Chauvier, A.; Cabello-Villegas, J.; Nikonowicz, E.; Walter, N. G.

Transcriptional riboswitches typically regulate gene expression by sensing small metabolites or ions that cannot be fluorophore-labeled without perturbing recognition, limiting direct observation of ligand binding during transcription. The GlyQS T-box riboswitch instead senses the uncharged 3' end of a macromolecular ligand, tRNAGly, enabling visualization of co-transcriptional ligand binding. Using single-molecule fluorescence microscopy, we show that tRNAGly dynamically samples discrete structural domains of the nascent riboswitch as transcription proceeds.
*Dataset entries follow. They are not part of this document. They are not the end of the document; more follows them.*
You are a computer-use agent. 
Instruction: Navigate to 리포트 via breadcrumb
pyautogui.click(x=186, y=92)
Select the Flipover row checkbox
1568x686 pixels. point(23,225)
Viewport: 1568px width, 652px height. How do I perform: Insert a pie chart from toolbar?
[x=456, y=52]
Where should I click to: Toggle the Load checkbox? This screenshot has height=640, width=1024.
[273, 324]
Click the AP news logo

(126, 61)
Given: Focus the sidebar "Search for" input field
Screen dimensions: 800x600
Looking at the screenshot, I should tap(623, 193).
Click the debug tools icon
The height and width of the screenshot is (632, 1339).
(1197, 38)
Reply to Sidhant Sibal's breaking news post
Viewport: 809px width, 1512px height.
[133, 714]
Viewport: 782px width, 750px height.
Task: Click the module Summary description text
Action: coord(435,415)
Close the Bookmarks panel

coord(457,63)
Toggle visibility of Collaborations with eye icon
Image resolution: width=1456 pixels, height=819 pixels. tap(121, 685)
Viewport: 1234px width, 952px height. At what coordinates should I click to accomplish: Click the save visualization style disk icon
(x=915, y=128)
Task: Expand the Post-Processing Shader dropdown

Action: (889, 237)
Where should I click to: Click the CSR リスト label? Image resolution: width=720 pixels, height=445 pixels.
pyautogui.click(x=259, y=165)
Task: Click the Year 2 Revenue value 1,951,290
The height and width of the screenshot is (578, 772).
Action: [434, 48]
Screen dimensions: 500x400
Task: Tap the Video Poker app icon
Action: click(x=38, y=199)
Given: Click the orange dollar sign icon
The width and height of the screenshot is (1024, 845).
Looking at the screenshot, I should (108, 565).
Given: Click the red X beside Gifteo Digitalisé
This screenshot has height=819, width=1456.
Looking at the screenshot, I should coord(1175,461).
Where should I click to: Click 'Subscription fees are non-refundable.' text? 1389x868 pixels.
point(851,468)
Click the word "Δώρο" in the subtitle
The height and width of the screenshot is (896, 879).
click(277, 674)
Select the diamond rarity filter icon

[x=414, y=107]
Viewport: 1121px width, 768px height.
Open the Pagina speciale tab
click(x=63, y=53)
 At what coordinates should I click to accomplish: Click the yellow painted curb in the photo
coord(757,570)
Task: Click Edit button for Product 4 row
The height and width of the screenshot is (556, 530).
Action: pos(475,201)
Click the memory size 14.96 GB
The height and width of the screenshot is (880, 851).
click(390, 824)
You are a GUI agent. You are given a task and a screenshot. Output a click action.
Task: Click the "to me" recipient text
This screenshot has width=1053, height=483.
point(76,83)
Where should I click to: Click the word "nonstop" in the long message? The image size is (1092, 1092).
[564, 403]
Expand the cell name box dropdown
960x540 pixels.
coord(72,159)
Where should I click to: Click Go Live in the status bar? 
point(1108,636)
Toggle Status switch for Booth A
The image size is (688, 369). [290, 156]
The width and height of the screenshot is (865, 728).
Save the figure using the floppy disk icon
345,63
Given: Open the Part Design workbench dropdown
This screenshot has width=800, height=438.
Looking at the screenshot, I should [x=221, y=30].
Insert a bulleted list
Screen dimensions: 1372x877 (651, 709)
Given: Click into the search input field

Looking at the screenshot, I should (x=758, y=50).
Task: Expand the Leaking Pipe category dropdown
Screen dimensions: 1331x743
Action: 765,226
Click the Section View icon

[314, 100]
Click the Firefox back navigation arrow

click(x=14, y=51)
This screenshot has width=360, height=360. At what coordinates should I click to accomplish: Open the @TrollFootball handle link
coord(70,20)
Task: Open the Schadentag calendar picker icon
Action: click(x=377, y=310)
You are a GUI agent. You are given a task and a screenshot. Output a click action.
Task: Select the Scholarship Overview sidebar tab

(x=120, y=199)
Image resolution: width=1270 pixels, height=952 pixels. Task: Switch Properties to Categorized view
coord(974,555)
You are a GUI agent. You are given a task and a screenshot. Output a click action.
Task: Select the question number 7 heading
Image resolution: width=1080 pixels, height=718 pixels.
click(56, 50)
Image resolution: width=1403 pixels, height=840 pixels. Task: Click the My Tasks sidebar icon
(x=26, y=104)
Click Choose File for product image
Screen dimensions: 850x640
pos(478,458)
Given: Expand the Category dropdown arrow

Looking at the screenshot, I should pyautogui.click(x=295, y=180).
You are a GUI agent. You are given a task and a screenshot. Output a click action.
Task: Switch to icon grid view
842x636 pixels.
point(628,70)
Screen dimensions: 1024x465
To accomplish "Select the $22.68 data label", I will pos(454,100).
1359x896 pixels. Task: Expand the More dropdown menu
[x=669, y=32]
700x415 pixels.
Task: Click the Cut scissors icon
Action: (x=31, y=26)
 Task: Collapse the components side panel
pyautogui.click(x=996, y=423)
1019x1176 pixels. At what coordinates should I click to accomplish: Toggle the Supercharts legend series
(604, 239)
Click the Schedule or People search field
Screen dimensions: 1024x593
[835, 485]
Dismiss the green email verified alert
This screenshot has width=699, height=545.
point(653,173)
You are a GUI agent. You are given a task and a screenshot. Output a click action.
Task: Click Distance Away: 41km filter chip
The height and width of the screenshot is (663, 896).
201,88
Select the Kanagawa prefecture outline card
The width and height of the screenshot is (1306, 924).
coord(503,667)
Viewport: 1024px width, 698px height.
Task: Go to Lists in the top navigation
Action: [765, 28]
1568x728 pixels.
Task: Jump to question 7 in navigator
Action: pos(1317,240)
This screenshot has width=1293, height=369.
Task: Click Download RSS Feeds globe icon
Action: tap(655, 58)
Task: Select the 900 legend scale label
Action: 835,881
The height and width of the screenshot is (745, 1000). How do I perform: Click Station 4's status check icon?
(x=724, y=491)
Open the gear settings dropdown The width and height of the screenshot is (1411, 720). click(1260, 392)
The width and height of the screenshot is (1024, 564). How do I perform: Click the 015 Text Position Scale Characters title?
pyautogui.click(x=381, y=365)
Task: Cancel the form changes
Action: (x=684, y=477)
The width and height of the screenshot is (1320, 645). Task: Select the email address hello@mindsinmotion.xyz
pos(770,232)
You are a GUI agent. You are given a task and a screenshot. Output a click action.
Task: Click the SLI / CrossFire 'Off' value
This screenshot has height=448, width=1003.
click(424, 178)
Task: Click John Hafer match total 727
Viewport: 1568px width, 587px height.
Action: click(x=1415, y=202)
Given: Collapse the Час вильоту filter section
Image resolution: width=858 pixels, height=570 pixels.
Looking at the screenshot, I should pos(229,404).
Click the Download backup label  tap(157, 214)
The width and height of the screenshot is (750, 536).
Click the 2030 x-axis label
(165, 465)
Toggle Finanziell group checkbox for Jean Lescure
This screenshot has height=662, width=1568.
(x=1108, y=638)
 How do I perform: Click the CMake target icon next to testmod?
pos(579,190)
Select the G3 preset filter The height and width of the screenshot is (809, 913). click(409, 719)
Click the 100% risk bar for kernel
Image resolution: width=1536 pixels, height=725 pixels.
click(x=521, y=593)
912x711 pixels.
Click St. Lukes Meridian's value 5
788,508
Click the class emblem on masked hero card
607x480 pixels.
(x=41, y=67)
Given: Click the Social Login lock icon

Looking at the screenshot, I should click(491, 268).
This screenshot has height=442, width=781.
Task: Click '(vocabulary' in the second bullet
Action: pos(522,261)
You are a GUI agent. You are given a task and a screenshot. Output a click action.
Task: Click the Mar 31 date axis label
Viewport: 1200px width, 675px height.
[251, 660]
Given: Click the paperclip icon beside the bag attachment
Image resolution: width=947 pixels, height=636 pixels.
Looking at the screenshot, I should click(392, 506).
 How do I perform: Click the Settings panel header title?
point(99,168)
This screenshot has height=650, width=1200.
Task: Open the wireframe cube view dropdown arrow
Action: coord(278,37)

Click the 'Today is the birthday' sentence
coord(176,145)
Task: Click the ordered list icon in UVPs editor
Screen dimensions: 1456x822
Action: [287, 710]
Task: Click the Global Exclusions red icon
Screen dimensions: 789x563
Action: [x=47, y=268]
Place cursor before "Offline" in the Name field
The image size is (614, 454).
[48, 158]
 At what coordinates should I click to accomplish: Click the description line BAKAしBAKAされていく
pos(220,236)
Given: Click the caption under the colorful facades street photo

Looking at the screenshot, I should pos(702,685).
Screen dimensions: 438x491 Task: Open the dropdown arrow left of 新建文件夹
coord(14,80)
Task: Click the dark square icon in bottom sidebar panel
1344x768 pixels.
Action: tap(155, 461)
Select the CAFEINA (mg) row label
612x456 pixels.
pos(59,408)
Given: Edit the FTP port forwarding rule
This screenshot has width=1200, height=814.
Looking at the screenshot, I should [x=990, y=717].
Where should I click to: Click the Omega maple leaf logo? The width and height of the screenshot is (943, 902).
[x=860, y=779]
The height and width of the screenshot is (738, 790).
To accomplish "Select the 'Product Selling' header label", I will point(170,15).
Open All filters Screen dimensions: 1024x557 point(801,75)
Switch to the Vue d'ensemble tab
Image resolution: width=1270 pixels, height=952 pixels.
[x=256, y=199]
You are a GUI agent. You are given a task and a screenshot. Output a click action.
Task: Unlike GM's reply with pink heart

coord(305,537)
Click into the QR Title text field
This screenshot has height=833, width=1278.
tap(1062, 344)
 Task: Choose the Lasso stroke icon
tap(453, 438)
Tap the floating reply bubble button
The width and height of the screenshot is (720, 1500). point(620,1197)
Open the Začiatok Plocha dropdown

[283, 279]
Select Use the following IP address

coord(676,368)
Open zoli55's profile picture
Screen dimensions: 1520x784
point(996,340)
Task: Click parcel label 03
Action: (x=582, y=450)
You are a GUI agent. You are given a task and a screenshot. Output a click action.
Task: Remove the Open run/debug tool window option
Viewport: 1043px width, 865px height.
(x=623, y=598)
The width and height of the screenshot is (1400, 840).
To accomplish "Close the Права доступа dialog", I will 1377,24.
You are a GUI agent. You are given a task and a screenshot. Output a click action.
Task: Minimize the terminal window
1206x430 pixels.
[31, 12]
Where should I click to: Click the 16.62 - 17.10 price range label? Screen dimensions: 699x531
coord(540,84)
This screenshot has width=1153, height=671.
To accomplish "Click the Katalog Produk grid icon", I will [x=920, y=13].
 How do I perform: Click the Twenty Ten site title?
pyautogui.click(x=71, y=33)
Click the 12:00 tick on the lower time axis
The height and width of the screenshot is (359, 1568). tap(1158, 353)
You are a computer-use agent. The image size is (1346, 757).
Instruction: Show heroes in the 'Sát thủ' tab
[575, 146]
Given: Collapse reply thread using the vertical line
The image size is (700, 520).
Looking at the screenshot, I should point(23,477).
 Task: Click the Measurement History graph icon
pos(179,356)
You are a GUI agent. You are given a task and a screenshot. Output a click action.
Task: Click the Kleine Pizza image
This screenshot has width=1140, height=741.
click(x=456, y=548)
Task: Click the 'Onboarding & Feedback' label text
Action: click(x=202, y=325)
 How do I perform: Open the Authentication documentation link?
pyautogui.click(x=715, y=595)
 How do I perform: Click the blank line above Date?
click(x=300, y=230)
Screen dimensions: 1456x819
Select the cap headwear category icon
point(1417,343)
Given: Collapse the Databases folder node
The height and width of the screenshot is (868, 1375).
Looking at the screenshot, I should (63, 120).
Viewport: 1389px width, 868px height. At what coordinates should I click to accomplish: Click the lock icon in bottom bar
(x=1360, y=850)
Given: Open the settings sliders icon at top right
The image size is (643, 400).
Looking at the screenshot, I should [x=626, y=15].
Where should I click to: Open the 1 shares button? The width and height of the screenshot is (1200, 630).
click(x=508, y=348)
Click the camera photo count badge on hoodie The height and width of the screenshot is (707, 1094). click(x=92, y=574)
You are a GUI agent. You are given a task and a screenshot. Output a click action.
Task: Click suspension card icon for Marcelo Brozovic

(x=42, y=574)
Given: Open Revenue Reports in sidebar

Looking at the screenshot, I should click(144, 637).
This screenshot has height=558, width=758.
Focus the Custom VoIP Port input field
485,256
Productive recognition depends on a hierarchical 5'-to-3' folding pathway shaped by transcription rate and pausing. Pausing enhances tRNA anchoring, stabilizes the riboswitch-tRNA complex, and selectively promotes RNA polymerase readthrough when an uncharged 3' end is presented. These results support a kinetic checkpoint model in which early recruitment increases local ligand concentration, while pause-mediated stabilization converts transient encounters into committed regulatory decisions. More broadly, our findings identify directional co-transcriptional folding and transcriptional pausing as principles synergistically enabling selective and robust riboswitch function.